Art. 8. MISCELLANEOUS

  • 1. The parties undertake to take any measure and proceed in their activities in such a manner to ensure that the licences and permits for the production of the goods or facilities are not suspended, rescinded or revoked, and in the event that they become aware of the fact that any administrative and/or judical proceedings by governmental authorities or third (private) entities are threatening, they will notify the other party of such fact without undue delay and take measures to ensure the delivery and takeover of the goods or facilities.
  • 2. Each party shall be responsible for their own taxes and duties in compliance with the fiscal regulations of their residence country.
  • 3. When performing their obligations arising herefrom, the parties agree to observe the principles of fair conduct and fair business.

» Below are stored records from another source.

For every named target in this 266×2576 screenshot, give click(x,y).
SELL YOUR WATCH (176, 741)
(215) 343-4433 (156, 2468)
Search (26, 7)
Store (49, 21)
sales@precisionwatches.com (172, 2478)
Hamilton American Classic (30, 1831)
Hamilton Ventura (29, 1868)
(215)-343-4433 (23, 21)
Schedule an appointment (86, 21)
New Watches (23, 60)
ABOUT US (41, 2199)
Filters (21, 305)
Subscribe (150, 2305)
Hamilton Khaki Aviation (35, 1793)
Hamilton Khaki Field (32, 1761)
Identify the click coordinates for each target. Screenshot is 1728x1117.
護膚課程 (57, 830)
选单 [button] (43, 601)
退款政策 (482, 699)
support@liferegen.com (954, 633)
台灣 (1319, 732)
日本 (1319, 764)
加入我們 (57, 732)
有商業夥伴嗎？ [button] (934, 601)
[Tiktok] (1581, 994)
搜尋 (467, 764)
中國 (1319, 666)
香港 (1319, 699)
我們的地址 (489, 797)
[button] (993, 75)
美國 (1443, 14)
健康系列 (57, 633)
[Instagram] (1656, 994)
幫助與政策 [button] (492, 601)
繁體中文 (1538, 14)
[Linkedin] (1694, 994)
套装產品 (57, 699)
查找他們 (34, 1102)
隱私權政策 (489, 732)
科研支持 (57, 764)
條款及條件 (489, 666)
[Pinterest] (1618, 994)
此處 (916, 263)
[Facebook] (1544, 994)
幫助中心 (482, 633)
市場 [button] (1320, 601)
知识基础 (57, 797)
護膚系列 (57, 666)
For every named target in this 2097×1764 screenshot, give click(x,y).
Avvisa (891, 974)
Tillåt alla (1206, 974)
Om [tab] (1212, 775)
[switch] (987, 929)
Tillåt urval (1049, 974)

Art. 9. CLOSING PROVISIONS

  • 1. These general terms and conditions shall be binding as of July 01, 2015 creating an interal part of each contract or purchase order.
  • 2. The Contracting Parties agreed to keep the business secrets of the other contracting party that either contracting party acquired by performance of the subject-matter of the contract or purchase order confidential even after the expiration of the contractual relationship.
  • 3. The purchaser is obliged to communicate the seller on changes relevant to incorporation to Commercial Register, changes of the form of the entity, its division, merger or fusion with another entity and the purchaser shall provide for the transfer of rights and duties resulting from the current contractual relationship onto the succession entity.
  • 4. In case of declaration of settlement and/or bankruptcy on the assets of the purchaser and/or the purchaser's property execution, the seller is entitled to terminate the contract with the purchaser, issue an invoice for the work executed to the purchaser and set up a lien on the subject-matter of the work related to the current contractual relationship.
  • Any disputes between the Contracting Parties shall be resolved preferably by the Contracting Parties on their own. Should they fail to come to an agreement, these general terms and conditions shall be governed and construed pursuant to the legal order of the Slovak Republic, in particular the provisions of Act No. 513/1991 Coll., the Commercial Code, as amended.
  • In the event of a dispute, the court proceeding shall be governed by the procedural rules of Act No. 99/1963 Coll., the Civil Procedure Code.
  • 7. Slovak language shall be the decisive language of legal relations between the Contracting Parties.